Our data were derived from a cohort of Finnish midlife employees. The data were thus non-clinical and not based on self-selection. Nevertheless, occupational cohorts tend to be healthier than general populations due to the healthy worker effect. Such selection may well concern our cohort, although milder mental symptoms are less likely to cause exit from work than more severe clinically significant mental disorders.

The female majority in our cohort is a potential limitation as there are sex differences in the causes of death among the working age population, with women dying more often from cancers and men more often from cardiovascular and accidental causes. However, in this midlife employee cohort, male and female mortality was relatively similar and we found no sex interactions in the studied associations between mental symptoms and mortality. Nevertheless, direct generalisations of our findings to broader age groups, general populations or further national contexts are not warranted.

Conclusions

Our study examined mental symptoms and subsequent all-cause and cause-specific mortality.
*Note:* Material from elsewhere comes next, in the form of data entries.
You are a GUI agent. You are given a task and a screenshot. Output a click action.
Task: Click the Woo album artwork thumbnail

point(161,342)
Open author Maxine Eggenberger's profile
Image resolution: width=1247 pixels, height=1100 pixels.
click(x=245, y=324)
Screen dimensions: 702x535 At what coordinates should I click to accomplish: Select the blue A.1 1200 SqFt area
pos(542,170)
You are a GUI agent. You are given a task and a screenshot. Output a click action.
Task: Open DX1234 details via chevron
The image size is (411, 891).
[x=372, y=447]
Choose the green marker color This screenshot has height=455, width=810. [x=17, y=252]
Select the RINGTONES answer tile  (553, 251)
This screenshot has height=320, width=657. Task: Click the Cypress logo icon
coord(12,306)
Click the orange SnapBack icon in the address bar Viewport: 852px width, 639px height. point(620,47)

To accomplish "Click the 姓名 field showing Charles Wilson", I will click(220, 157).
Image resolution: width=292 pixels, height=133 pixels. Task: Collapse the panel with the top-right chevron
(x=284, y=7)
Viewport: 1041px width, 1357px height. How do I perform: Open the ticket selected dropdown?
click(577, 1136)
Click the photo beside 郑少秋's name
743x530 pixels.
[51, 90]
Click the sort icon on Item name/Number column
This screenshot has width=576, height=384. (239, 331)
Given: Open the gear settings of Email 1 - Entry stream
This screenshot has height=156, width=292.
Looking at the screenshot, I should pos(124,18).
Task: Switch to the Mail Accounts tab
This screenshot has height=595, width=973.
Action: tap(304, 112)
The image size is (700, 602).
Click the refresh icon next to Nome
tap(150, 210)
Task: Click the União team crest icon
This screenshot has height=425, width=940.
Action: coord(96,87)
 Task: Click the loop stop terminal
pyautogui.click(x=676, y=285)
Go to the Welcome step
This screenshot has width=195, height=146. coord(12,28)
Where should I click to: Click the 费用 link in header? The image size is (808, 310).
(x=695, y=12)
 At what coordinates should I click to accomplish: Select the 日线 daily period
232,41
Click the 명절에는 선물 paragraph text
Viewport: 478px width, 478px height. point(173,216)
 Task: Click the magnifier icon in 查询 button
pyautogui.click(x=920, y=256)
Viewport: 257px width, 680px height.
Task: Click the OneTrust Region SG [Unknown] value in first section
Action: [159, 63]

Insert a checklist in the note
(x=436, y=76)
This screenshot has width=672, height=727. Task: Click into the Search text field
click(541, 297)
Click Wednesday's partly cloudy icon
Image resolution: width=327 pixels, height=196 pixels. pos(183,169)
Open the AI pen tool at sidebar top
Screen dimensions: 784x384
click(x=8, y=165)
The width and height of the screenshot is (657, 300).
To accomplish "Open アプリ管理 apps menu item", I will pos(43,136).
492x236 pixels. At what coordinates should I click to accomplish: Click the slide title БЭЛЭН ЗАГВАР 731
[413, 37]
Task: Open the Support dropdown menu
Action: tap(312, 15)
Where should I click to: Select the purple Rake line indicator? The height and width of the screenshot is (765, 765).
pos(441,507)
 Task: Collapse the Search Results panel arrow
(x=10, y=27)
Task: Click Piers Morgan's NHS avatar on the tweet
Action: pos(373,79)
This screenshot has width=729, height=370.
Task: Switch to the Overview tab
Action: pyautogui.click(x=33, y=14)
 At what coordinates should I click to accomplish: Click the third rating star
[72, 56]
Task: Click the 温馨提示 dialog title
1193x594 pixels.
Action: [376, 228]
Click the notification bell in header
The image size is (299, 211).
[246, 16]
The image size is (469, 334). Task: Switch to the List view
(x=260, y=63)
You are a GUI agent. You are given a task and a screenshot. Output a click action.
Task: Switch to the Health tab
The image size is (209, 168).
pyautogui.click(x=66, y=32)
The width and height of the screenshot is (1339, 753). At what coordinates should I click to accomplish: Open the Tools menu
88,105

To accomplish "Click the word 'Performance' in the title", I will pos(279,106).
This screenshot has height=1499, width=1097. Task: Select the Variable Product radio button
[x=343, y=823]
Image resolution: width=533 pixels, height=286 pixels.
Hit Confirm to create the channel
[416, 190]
We found mental symptoms, as indicated by the General Health Questionnaire and the Short Form 36 mental component summary, to be antecedents of unnatural, i.e. accidental and, even more so, suicidal mortality, but not natural mortality. Our findings provided novel evidence and raised novel questions aimed at sharpening the picture on the contribution of mental symptomatology to cause-specific mortality. The findings need to be corroborated in further cohorts including comorbid and diagnostic data, and larger numbers of deaths.

Although life expectancy within the general population is increasing, there is a disparity for people with mental disorders [44]. Supporting employee mental health through workplace measures may help counteract suicidal and other unnatural mortality. Employers, personnel management and occupational health care are in a key position to prevent ill health and work disability as well as providing support and assistance for midlife employees suffering from mental symptoms as well as more severe mental disorders.